WHAT TO DO -
Across the entries that follow, work out the number of lines containing the string "legend", and state it alone.

RECORDS FOR THE EXERCISE -
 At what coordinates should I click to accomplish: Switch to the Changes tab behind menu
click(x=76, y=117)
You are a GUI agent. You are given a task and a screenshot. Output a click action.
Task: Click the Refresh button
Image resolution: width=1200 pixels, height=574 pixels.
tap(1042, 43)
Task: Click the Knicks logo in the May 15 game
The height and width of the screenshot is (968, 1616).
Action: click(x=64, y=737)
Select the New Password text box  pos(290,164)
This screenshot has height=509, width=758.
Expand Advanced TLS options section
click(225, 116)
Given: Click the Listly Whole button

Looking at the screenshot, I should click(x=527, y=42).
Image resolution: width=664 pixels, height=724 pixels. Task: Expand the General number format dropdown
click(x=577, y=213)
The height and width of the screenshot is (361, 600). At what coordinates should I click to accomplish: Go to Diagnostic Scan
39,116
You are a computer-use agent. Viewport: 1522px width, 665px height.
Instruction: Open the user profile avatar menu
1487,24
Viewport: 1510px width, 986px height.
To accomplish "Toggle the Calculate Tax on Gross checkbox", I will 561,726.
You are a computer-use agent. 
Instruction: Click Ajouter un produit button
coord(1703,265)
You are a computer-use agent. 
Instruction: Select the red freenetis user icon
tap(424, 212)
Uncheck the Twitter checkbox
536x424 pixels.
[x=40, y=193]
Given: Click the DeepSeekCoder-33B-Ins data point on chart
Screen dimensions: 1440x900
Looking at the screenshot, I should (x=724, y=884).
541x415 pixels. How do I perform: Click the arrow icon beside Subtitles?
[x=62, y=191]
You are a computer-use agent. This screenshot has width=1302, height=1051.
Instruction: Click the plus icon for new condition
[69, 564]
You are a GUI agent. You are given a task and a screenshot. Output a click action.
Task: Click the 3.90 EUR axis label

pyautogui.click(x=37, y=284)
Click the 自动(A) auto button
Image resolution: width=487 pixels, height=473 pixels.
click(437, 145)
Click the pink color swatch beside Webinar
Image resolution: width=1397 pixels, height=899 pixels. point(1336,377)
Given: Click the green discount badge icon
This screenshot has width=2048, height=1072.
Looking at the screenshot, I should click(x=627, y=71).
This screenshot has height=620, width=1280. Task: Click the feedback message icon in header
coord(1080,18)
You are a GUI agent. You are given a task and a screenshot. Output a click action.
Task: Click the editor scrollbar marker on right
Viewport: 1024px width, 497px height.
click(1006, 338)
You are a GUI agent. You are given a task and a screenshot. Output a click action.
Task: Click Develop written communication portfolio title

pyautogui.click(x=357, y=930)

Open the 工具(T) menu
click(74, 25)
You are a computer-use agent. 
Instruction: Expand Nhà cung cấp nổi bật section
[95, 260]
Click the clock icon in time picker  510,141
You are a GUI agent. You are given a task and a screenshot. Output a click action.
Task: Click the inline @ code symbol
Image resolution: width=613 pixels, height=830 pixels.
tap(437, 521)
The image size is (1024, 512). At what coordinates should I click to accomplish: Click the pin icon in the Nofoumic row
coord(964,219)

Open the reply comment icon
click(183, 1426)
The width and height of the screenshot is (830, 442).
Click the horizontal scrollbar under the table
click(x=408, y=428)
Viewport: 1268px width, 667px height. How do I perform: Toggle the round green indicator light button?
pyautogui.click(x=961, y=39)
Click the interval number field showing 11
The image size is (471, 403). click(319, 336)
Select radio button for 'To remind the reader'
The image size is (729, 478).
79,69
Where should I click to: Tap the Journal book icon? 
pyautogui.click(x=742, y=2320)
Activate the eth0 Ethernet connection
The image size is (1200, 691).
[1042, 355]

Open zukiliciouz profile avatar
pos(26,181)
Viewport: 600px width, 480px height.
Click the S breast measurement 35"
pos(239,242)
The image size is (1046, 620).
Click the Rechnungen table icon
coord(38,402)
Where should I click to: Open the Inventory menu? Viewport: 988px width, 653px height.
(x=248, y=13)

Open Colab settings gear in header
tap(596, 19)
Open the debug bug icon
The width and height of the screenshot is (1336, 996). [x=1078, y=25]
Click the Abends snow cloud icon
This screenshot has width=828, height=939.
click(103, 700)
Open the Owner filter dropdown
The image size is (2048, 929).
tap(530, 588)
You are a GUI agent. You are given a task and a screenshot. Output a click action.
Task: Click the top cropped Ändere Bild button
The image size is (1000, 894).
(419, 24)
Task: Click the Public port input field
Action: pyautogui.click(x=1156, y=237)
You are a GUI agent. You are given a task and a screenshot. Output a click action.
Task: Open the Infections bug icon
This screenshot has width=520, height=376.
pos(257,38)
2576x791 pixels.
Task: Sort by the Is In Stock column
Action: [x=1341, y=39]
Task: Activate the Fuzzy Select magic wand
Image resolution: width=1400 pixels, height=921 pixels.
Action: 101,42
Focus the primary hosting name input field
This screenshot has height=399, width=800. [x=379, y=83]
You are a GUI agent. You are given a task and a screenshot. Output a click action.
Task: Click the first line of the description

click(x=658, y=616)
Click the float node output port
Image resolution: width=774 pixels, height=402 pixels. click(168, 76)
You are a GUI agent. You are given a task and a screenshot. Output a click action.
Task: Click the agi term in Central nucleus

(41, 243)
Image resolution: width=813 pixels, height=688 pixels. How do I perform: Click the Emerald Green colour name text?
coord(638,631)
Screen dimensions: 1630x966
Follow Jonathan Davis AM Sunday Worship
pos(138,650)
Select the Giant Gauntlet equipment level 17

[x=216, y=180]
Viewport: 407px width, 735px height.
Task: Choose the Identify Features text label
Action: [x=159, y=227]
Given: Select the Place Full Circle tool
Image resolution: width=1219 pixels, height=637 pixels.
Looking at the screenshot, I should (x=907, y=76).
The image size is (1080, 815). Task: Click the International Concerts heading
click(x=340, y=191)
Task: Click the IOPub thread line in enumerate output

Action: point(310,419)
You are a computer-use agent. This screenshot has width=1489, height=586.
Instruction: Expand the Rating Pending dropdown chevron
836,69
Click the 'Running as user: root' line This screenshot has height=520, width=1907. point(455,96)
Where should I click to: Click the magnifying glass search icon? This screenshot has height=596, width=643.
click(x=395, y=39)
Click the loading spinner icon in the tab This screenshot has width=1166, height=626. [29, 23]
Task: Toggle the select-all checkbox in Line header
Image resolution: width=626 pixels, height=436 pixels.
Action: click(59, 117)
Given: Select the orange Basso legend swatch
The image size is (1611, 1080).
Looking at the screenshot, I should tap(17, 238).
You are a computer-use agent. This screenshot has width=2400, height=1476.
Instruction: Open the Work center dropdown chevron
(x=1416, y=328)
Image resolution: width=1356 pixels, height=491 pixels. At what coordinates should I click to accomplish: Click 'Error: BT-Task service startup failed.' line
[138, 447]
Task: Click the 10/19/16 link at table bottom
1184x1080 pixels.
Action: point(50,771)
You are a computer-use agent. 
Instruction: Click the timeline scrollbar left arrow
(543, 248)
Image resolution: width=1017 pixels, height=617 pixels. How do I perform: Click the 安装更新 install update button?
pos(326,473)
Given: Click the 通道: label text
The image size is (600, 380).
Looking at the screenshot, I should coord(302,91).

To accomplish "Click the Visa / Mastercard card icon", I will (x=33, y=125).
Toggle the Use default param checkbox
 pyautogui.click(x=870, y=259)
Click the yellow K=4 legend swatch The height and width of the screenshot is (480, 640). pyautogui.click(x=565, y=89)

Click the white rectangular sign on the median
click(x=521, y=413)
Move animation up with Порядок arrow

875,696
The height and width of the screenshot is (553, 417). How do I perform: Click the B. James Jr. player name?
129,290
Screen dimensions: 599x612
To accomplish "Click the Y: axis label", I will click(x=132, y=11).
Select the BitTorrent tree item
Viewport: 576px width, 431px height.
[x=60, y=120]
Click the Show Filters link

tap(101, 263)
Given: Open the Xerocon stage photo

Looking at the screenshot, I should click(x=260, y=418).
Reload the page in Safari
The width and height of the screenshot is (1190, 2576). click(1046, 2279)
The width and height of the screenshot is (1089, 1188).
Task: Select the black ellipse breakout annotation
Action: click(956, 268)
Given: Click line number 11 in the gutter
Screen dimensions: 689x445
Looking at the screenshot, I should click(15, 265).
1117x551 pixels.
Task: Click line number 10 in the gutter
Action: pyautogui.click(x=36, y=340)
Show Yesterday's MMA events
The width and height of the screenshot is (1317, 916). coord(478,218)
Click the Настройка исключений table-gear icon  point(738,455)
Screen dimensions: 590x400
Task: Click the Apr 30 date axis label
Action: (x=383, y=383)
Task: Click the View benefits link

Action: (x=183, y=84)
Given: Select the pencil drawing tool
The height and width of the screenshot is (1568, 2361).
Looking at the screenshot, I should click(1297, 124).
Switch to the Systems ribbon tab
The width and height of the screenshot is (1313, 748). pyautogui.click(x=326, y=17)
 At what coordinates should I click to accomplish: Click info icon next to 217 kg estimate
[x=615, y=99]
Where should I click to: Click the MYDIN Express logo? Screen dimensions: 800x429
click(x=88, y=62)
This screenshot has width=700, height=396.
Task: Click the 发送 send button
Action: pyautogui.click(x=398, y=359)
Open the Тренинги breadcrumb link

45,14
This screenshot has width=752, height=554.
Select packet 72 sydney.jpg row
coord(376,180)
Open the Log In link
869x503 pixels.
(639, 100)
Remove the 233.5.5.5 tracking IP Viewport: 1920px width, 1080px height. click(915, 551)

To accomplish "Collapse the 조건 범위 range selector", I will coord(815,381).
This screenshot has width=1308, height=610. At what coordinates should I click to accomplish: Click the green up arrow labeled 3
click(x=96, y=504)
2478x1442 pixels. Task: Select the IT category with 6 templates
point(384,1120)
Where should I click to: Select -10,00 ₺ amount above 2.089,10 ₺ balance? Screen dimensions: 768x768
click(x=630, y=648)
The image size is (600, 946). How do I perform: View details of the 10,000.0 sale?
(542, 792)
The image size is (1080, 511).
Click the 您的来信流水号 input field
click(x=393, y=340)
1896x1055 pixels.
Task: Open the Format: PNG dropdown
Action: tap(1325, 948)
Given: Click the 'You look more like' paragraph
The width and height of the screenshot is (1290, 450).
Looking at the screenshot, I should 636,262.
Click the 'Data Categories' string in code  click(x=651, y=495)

REPLY -
2